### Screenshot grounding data
= Beginning of Section =
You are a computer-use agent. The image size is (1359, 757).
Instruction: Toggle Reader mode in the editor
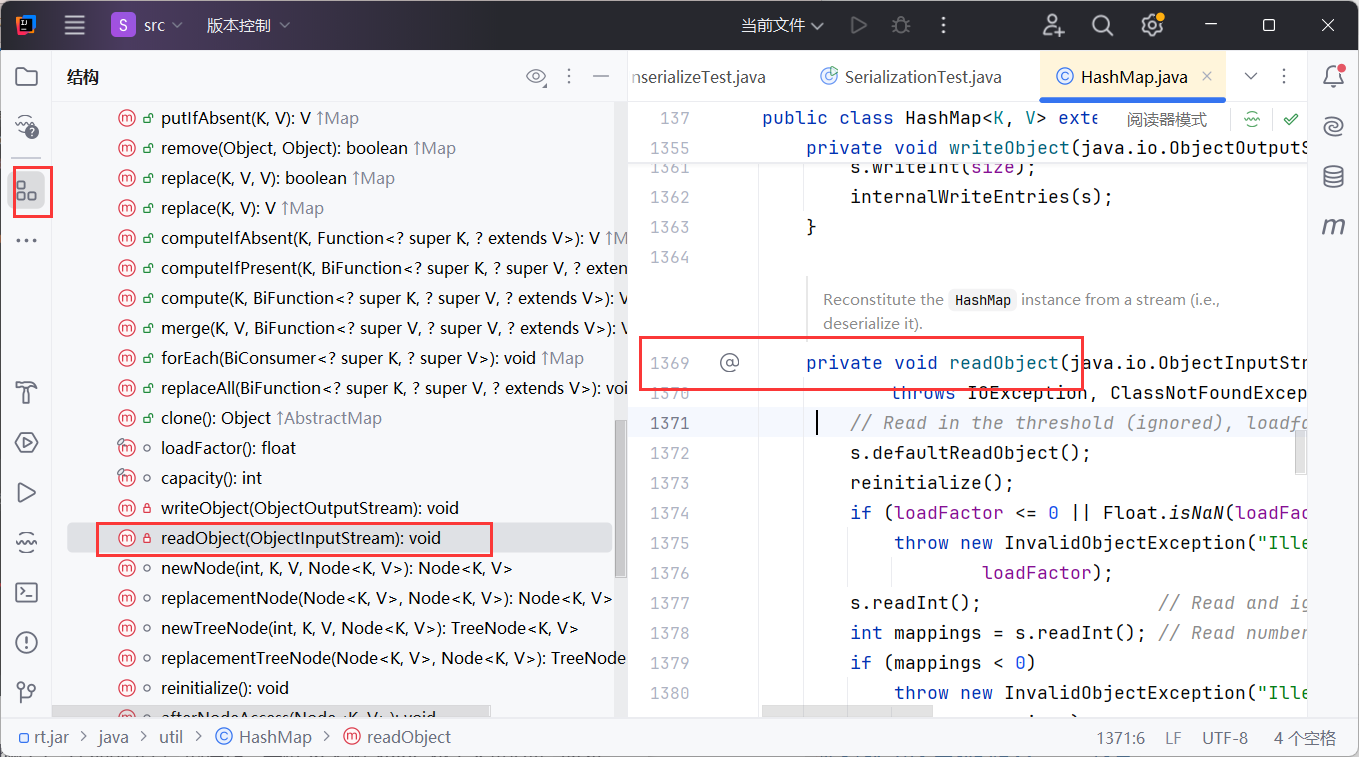pyautogui.click(x=1166, y=120)
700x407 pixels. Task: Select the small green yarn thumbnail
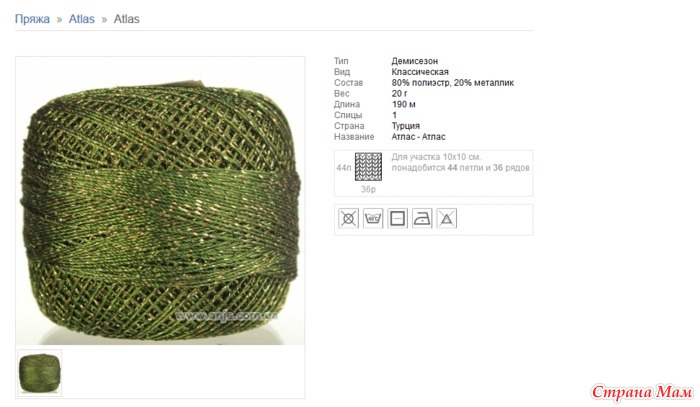click(x=39, y=373)
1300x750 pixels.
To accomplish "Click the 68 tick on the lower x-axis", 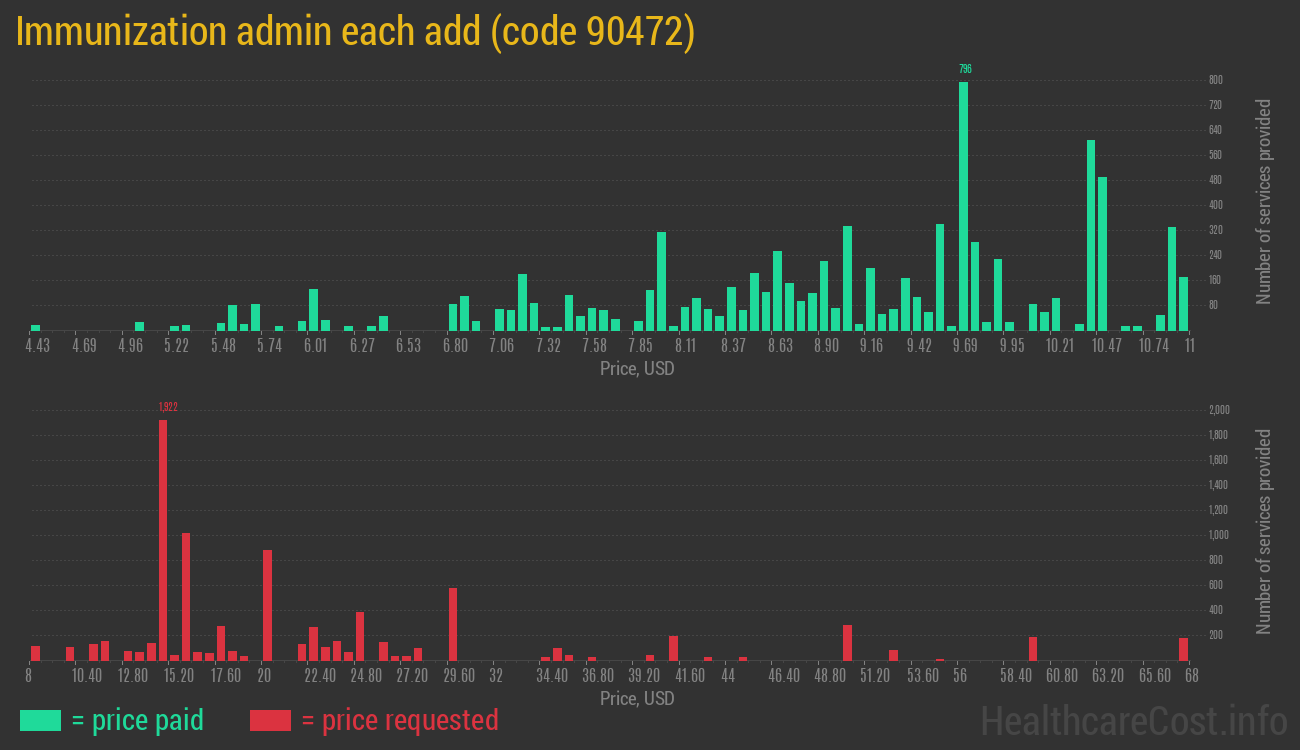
= End of Section =
With images left out, the data must be transcribed exactly.

### Output
You are a computer-use agent. The image size is (1359, 757).
Instruction: Toggle Reader mode in the editor
pyautogui.click(x=1166, y=120)
700x407 pixels. Task: Select the small green yarn thumbnail
click(x=39, y=373)
1300x750 pixels.
To accomplish "Click the 68 tick on the lower x-axis", 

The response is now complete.